1270148 verified 6 months ago

3.76 kB

	---
	license: apache-2.0
	datasets:
	- amphora/QwQ-LongCoT-130K-2
	- PowerInfer/QWQ-LONGCOT-500K
	- PowerInfer/LONGCOT-Refine-500K
	language:
	- en
	metrics:
	- perplexity
	base_model:
	- Qwen/Qwen2.5-0.5B-Instruct
	library_name: transformers
	---
	## Model Details:

	- Base Model: Qwen/Qwen2-0.5B-Instruct
	- Teacher Model: Qwen/QwQ-32B-Preview
	- Distillation Framework: Instruction Tuning
	- Task Type: Conversational AI / Causal Language Modeling
	- Parameters: 0.5B
	- Special Features:
	- Integrated gradient checkpointing for efficient training
	- Step-by-step reasoning capabilities for better problem-solving

	---

	## Training:

	QwQ-0.5B-Distilled was trained using the amphora/QwQ-LongCoT-130K-2, PowerInfer/QWQ-LONGCOT-500K, and PowerInfer/LONGCOT-Refine-500K with supervised finetuning.

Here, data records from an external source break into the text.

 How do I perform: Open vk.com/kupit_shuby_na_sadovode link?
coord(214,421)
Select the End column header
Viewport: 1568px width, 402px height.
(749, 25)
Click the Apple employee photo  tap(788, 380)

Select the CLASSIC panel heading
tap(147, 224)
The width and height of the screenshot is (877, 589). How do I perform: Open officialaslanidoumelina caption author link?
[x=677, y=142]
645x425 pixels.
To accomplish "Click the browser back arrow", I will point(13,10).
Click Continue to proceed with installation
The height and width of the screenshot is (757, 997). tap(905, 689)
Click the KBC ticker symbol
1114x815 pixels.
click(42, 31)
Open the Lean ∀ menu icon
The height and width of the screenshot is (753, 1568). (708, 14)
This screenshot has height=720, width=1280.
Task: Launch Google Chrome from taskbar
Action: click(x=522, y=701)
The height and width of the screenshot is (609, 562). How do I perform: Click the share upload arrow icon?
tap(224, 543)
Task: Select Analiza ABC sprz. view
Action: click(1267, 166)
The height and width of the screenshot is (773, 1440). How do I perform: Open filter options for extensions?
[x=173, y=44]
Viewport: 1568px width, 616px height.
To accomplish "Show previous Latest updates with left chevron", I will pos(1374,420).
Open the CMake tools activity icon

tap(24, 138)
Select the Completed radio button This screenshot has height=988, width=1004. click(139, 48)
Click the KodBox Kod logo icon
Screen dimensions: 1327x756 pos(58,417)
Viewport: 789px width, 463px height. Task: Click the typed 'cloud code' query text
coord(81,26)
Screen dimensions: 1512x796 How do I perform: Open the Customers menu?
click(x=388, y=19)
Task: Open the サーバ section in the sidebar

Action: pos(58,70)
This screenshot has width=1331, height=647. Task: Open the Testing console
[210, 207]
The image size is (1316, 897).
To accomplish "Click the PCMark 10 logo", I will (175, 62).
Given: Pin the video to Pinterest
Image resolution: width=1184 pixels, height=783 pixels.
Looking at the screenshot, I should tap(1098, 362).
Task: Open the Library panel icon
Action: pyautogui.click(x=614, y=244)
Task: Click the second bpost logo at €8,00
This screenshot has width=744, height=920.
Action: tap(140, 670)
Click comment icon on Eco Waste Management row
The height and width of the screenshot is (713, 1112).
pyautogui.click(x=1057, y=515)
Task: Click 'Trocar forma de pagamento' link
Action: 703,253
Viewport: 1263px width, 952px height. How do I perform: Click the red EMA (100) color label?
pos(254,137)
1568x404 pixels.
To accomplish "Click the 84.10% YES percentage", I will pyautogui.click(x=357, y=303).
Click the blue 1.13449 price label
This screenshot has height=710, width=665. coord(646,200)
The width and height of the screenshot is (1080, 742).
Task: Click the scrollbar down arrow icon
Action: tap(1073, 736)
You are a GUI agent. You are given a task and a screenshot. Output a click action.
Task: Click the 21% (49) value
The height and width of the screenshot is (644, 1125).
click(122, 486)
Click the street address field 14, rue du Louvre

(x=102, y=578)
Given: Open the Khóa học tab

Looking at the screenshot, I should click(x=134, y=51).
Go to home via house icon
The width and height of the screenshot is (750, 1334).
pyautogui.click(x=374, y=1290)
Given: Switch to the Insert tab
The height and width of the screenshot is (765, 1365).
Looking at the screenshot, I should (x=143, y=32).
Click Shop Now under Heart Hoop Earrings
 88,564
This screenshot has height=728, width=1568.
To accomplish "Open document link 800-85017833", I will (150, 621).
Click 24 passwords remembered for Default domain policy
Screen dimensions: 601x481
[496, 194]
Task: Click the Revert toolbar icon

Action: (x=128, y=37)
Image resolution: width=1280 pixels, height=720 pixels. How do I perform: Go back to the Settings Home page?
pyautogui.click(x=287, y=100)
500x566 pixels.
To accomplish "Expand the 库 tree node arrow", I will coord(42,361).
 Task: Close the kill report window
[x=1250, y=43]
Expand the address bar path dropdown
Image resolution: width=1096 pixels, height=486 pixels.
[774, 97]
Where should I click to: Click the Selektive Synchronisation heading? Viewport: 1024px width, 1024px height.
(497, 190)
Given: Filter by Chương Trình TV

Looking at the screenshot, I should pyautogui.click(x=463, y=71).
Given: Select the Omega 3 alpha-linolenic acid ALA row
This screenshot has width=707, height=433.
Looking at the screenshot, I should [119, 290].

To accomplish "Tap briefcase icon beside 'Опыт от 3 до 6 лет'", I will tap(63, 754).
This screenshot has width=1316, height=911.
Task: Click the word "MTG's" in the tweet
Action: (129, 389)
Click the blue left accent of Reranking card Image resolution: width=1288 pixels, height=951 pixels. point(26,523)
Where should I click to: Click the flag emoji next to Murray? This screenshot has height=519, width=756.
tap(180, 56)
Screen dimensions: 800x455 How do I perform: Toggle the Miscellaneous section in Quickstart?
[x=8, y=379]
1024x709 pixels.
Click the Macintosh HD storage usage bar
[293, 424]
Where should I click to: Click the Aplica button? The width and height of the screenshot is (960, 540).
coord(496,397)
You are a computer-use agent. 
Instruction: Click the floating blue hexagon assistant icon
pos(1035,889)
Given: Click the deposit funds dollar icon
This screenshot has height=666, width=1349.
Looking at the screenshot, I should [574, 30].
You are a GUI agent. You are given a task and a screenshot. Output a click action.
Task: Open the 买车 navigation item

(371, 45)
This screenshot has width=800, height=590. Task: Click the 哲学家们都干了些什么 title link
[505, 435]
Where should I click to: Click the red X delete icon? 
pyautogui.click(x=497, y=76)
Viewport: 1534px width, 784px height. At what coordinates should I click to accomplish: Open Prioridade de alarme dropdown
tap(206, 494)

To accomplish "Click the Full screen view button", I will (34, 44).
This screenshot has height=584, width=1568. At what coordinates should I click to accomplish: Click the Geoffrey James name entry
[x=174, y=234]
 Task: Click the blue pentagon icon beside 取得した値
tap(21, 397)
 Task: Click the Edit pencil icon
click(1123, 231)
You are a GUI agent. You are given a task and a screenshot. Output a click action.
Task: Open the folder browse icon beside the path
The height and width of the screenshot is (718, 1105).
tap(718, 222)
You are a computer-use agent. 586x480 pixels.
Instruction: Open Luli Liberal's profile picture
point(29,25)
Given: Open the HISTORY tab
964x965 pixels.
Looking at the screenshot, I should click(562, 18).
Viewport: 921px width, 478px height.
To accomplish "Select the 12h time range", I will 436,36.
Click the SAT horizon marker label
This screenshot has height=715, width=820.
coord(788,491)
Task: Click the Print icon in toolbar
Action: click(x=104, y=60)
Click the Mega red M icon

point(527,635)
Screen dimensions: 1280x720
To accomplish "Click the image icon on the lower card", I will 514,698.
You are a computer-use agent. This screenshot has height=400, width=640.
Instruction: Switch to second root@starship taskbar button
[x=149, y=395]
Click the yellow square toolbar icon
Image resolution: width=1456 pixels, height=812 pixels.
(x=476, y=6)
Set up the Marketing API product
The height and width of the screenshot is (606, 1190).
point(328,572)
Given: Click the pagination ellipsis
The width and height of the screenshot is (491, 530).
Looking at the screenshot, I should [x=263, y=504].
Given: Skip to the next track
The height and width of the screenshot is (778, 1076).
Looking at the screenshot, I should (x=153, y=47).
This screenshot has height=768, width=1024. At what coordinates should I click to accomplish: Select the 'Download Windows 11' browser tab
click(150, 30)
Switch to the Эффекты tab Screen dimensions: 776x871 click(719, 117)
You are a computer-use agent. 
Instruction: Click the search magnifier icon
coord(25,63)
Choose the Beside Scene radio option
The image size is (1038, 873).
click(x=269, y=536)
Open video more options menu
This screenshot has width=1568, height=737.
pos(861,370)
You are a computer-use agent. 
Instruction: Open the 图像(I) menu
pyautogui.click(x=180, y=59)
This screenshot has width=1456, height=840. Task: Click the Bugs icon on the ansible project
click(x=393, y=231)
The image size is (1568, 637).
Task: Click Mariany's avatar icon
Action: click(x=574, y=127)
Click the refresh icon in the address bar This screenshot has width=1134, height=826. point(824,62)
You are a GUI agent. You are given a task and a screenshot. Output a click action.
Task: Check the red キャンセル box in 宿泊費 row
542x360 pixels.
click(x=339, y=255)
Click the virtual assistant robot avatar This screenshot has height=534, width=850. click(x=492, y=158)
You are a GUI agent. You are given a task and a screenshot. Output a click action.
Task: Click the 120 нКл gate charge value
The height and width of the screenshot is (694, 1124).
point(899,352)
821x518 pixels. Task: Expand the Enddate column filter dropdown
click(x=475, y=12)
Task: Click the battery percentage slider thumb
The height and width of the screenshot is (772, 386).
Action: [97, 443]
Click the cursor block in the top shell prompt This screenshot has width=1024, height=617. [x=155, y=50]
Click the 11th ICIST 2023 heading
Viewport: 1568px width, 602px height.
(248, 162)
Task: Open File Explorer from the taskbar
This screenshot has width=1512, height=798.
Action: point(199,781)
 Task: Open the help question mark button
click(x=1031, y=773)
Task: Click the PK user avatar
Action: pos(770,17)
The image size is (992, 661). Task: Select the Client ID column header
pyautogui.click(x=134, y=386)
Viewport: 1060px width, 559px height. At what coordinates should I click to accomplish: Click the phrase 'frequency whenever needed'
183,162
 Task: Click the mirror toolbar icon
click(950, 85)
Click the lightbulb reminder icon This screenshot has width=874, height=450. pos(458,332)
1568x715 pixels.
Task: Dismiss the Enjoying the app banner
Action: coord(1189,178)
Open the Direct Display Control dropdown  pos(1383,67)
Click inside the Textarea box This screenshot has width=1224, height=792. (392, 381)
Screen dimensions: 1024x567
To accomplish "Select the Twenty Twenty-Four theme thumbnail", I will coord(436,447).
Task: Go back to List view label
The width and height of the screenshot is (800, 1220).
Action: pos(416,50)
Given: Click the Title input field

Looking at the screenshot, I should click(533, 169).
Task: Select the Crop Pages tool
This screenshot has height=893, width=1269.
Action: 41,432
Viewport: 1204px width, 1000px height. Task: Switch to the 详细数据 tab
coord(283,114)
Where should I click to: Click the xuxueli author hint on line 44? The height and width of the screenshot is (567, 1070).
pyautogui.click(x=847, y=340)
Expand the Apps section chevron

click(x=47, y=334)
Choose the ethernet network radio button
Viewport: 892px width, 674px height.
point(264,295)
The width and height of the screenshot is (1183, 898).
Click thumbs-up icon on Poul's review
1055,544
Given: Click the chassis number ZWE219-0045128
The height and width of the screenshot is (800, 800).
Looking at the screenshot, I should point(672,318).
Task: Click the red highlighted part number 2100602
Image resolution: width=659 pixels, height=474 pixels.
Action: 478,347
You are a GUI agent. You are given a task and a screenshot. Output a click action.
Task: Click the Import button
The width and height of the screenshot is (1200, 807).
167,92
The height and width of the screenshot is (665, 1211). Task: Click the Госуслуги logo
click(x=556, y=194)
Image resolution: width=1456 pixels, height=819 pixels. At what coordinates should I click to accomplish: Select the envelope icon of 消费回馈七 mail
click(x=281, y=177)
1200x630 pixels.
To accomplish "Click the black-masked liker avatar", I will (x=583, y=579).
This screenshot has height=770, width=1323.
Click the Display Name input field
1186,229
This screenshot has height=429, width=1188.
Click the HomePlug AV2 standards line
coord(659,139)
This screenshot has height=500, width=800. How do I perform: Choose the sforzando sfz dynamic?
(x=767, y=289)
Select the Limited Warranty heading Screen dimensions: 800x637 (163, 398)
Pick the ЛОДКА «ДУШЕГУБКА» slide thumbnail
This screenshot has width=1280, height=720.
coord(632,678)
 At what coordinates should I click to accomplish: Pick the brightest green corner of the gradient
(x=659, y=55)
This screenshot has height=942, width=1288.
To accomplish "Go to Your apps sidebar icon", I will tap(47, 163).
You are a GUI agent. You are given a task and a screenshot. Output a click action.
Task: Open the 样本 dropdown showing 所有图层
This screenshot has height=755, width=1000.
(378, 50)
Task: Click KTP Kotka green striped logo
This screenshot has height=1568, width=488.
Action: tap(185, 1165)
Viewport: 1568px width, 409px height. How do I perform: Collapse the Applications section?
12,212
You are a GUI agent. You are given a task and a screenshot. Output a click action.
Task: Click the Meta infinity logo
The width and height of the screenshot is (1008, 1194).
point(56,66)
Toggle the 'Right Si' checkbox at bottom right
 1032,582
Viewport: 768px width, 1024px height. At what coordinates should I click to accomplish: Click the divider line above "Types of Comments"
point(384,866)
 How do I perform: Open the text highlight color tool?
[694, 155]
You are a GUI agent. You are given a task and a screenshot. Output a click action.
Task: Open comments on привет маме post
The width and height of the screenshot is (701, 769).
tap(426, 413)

This model can be used as a competitive reasoning model on edge devices as well as a draft model for Qwen/QwQ-32B-Preview.
	### Training Progress:
	[▓▓▓▓▓▓▓▓▓▓] 100%

	## Example Usage:

	```python
	import torch
	from transformers import AutoModelForCausalLM, AutoTokenizer
	# Model name
	model_name = "kz919/QwQ-0.5B-Distilled-SFT"
	# Load the model
	print(f"Starting to load the model {model_name} into memory")
	model = AutoModelForCausalLM.from_pretrained(
	model_name,
	torch_dtype=torch.bfloat16,
	device_map={"": 0}
	)
	# Load the tokenizer
	tokenizer = AutoTokenizer.from_pretrained(model_name)
	# Define the prompt
	prompt = "How many r in strawberry."
	messages = [
	{"role": "system", "content": "You are a helpful and harmless assistant. You are Qwen developed by Alibaba. You should think step-by-step."},
	{"role": "user", "content": prompt}
	]
	# Tokenize the input
	text = tokenizer.apply_chat_template(
	messages,
	tokenize=False,
	add_generation_prompt=True
	)
	model_inputs = tokenizer([text], return_tensors="pt").to(model.device)
	# Generate a response
	generated_ids = model.generate(
	**model_inputs,
	max_new_tokens=4096
	)
	generated_ids = [
	output_ids[len(input_ids):] for input_ids, output_ids in zip(model_inputs.input_ids, generated_ids)
	]
	# Decode the response
	response = tokenizer.batch_decode(generated_ids, skip_special_tokens=True)[0]
	print(response)
	```

	---

	## Applications:

	1. Conversational Assistants:
	Suitable for AI chatbots that require reasoning and long-context understanding.

	2. Educational Tools:
	Provides step-by-step explanations, making it ideal for learning environments.

	3. Creative Writing:
	Assists in generating coherent, contextually aware long-form content.

	4. Technical Support:
	Handles complex customer queries with precision and clarity.

	---

	## Draft model for Qwen/QwQ-32B-Preview:

	This model can be used as a draft model for [Qwen/QwQ-32B-Preview](https://huggingface.co/Qwen/QwQ-32B-Preview) in sepculative decoding. We observe out of 5 tokens it generates, on average 3 tokens are accepted for math queries and 2.3 tokens are accepted for general reasoning queries.

	---

	## Limitations:

	- While distilled for efficiency, performance on highly complex reasoning tasks may slightly trail the teacher model.
	- This model could still be under trained, merely a proof of concept. Don't yell at me if it's outputing nonesense.
	---

	## Citation:

	If you use this model in your research or applications, please cite it as:

	```bibtex
	@model{qwq_0.5B_distilled,
	author = {Kaizhao Liang},
	title = {Mini-QwQ: A Reasoning Model for Edge Devices},
	year = {2024},
	publisher = {Hugging Face},
	version = {1.0}
	}
	```

	---

	This model is an example of how efficient fine-tuning and distillation methods can deliver robust conversational AI capabilities in a smaller, more manageable footprint.